Skip to content

Refactor Seed Factors to Use Ingestion Machinery

Plan: Refactor Seed Factors to Use Ingestion Machinery

TL;DR: seed_generic_factors.py manually duplicates CSV parsing, handler resolution, and factor creation logic that already exists in ModulePerYearFactorCSVProvider. The refactoring introduces a thin LocalFactorCSVProvider subclass that bypasses file-store/job-tracking (API-only concerns) and rewrites seed_factors() to delegate to it.


Phase 1 — Add deletion hook to BaseFactorCSVProvider (small, non-breaking)
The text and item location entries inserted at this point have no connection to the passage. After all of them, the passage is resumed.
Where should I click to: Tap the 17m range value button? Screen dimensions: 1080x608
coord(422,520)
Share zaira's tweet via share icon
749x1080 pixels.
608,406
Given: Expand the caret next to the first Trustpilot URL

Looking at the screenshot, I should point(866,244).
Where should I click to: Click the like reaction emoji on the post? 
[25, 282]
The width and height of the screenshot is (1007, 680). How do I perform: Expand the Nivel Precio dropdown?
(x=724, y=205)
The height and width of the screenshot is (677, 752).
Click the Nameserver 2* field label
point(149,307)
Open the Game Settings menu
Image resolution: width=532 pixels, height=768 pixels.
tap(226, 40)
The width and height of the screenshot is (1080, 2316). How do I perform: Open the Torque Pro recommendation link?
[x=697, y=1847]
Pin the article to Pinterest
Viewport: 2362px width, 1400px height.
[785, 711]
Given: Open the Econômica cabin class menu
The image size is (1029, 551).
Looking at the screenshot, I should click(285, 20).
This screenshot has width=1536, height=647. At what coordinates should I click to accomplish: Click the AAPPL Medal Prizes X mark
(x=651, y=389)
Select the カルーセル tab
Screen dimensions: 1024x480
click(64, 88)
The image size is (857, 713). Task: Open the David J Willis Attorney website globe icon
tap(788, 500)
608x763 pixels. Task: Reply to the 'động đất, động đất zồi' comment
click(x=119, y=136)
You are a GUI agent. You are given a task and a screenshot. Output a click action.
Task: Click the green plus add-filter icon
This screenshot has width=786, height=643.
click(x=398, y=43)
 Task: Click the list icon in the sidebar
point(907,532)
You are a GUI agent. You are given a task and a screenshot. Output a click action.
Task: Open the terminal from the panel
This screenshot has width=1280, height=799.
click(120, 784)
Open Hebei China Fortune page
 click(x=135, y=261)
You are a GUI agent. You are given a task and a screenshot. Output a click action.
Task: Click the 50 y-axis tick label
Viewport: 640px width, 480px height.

File: base_factor_csv_provider.py

  • Extract the data_entry_type_to_iterates block in process_csv_in_batches into a new overridable method _get_types_to_delete(listed_entry_types).
  • This is needed because purchases_common_factors.csv covers 7 of 8 purchase types; module-type-based deletion would also erase additional_purchases factors seeded just before it. Scoping deletion to the explicit configured types preserves the current behavior.

Phase 2 — Create LocalFactorCSVProvider (new file)

New file: app/services/data_ingestion/csv_providers/local_seed.py

Extends ModulePerYearFactorCSVProvider. Config keys:

Key Value
local_file_path absolute path to seed CSV on disk
module_type_id derived via get_module_type_for_data_entry_type(config.data_entry_types[0])
data_entry_type_id data_entry_types[0].value if no data_entry_type_column, else None
year 2025 (same default)
explicit_entry_type_ids [det.value for det in config.data_entry_types] — scopes deletion

Override 4 methods:

  1. validate_connection() — check local file exists (no file store)
  2. _setup_and_validate() — read CSV bytes from disk; skip file-store move + job DB updates; return setup_result with csv_text + handler info
  3. _finalize_and_commit() — skip file-store moves + job DB updates; just process last batch + flush session
  4. _get_types_to_delete() — return explicit_entry_type_ids when provided; else super()

Phase 3 — Refactor seed_generic_factors.py

File: seed_generic_factors.py

  • Replace seed_factors() body: derive module_type_id and data_entry_type_id from FactorSeedConfig, instantiate LocalFactorCSVProvider, call provider.process_csv_in_batches(), print stats.
  • Remove: get_float_str_or_none(), manual classification/value extraction (both replaced by the provider's _process_row + _convert_value).
  • Keep: FactorSeedConfig dataclass, FACTOR_SEEDS list, main() — no external interface changes.

Relevant Files

  • seed_generic_factors.py — main file to refactor
  • base_factor_csv_provider.py — add _get_types_to_delete hook
  • factors.py — ModulePerYearFactorCSVProvider to subclass
  • app/services/data_ingestion/csv_providers/local_seed.py — new file
  • module_type.py — get_module_type_for_data_entry_type to derive module_type_id

Verification

  1. uv run pytest tests/ -k "factor" -v — existing tests pass
  2. uv run python -m app.seed.seed_generic_factors — run refactored seed; check output stats match expected counts
  3. make lint && make type-check

Decisions

  • Approach chosen: thin subclass adapter (LocalFactorCSVProvider) — only adds a small hook to the base class, leaves the production ingestion path untouched.
  • Alternative rejected: uploading local CSVs to file store + creating DataIngestionJob records — adds DB/storage overhead and requires the file store operational during seeding.
  • LocalFactorCSVProvider lives in csv_providers/ alongside the other provider implementations.
  • No DataIngestionJob creation — seeds have no job tracking.
  • Year remains hardcoded 2025 in the seed.